Material supplied

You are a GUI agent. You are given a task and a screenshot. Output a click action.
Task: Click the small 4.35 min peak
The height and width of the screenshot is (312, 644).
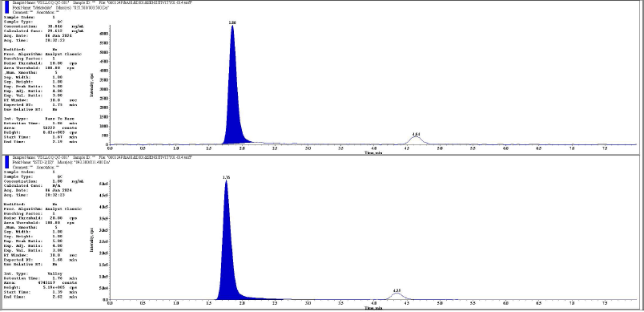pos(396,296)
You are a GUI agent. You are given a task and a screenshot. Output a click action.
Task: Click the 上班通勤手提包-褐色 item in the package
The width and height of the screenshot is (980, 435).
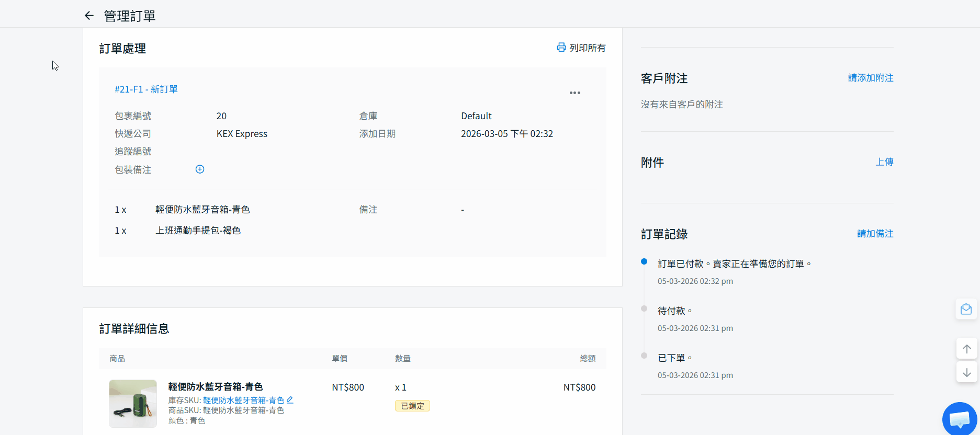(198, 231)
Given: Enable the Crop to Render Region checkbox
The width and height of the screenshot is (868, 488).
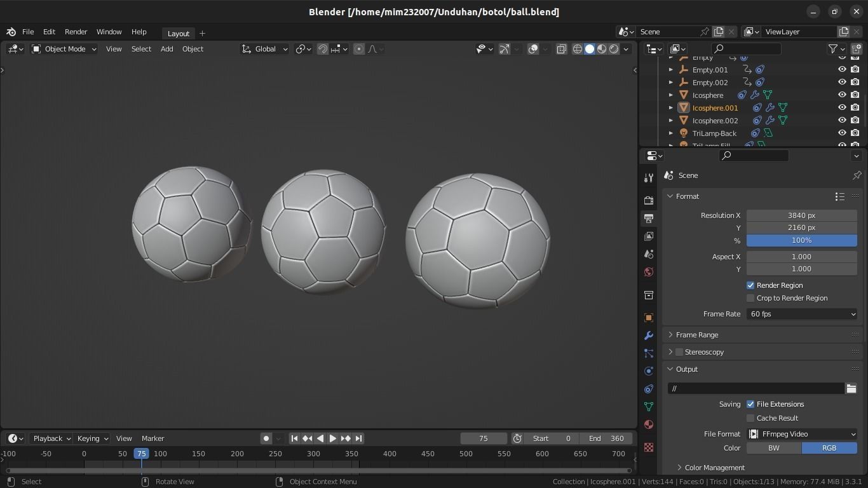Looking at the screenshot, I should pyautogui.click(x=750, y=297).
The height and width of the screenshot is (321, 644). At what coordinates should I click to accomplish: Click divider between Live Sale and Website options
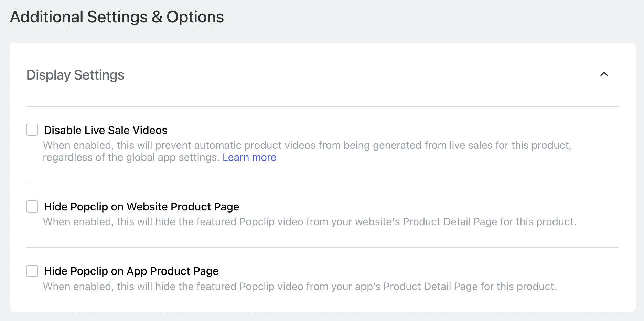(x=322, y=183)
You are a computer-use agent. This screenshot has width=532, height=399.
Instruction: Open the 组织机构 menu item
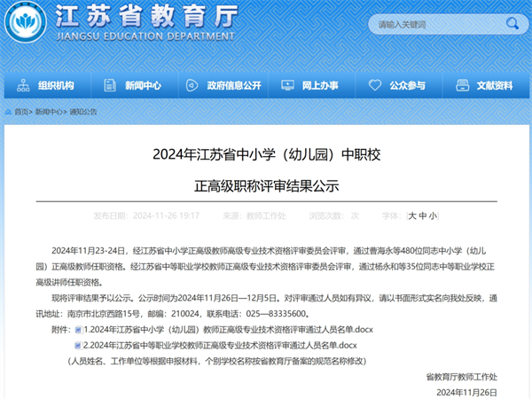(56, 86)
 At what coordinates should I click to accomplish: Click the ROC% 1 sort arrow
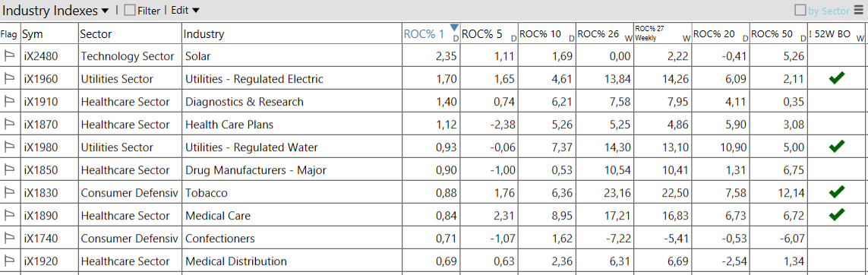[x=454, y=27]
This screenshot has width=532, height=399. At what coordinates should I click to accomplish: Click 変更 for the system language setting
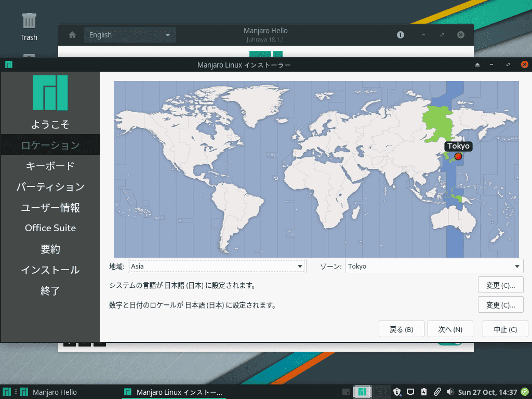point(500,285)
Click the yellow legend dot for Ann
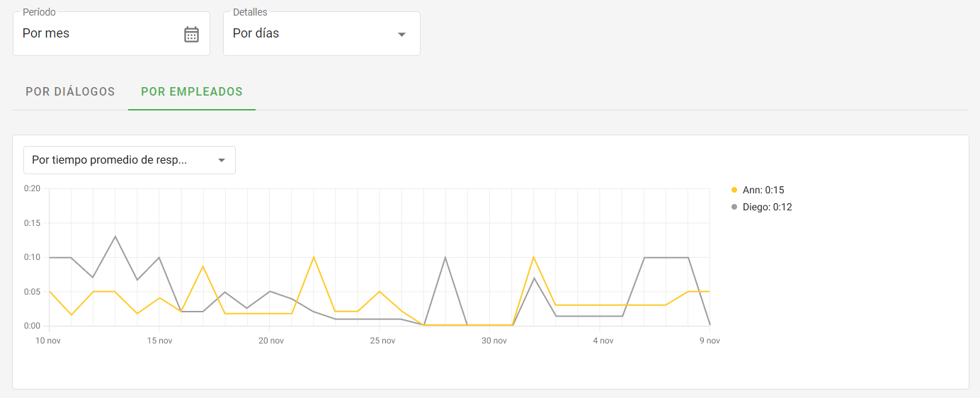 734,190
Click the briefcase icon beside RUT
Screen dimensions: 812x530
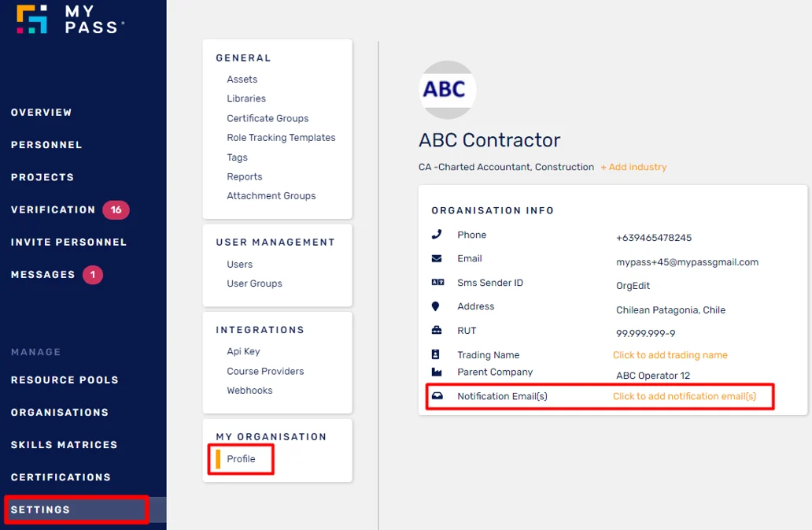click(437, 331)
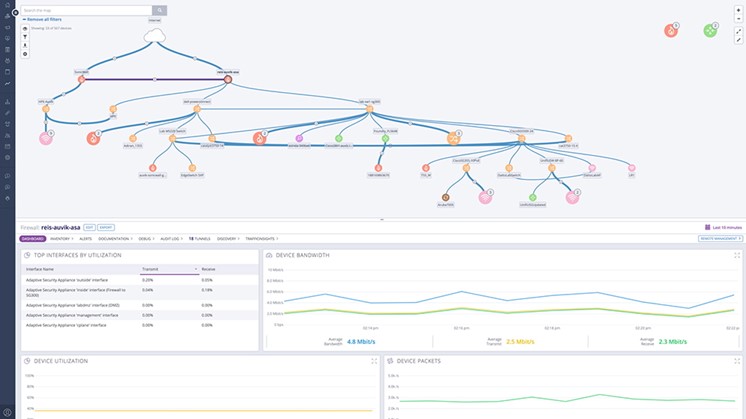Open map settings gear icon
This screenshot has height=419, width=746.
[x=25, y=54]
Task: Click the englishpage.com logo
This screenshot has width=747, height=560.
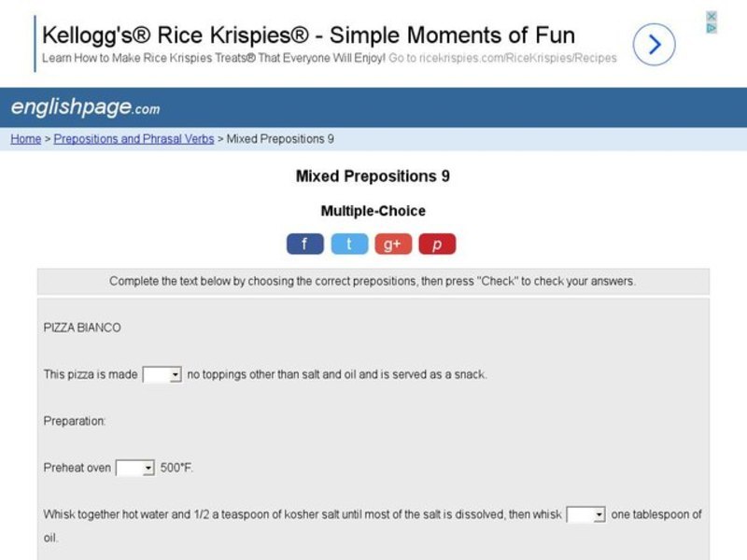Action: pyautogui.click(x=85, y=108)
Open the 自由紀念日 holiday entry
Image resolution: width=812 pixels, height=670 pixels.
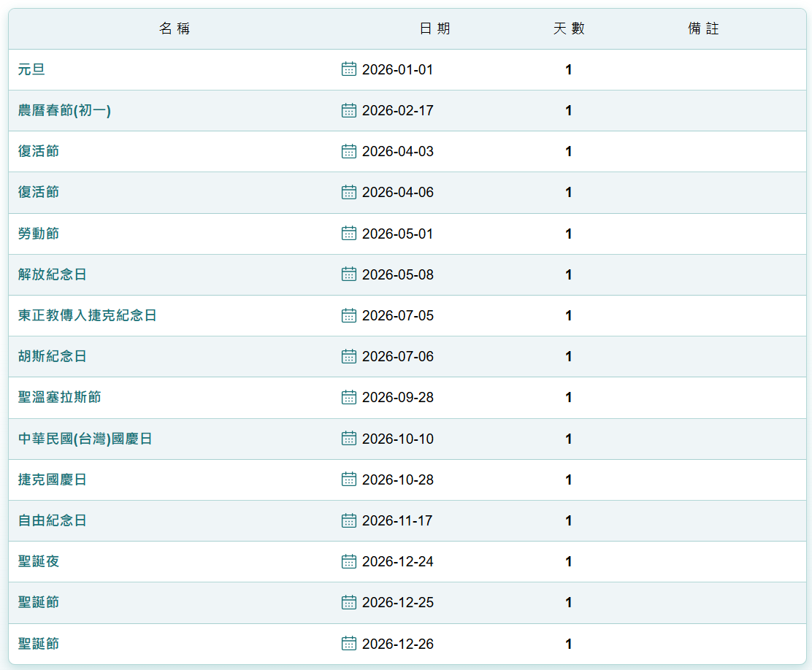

What is expected
Reproduce the lines of the data that run from the one containing "Instruction: Open the 组织机构 menu item" to the final line, both included, exactly as they appear and without the pictures.

Answer section
Instruction: Open the 组织机构 menu item
(56, 86)
 At what coordinates should I click to accomplish: Click the ROC% 1 sort arrow
[x=454, y=27]
This screenshot has width=532, height=399. At what coordinates should I click to accomplish: Click 変更 for the system language setting
point(500,285)
Click the yellow legend dot for Ann
 734,190
Click the briefcase icon beside RUT
Screen dimensions: 812x530
click(437, 331)
Open map settings gear icon
This screenshot has height=419, width=746.
[x=25, y=54]
Task: Click the englishpage.com logo
This screenshot has width=747, height=560.
Action: pyautogui.click(x=85, y=108)
Open the 自由紀念日 holiday entry
Image resolution: width=812 pixels, height=670 pixels.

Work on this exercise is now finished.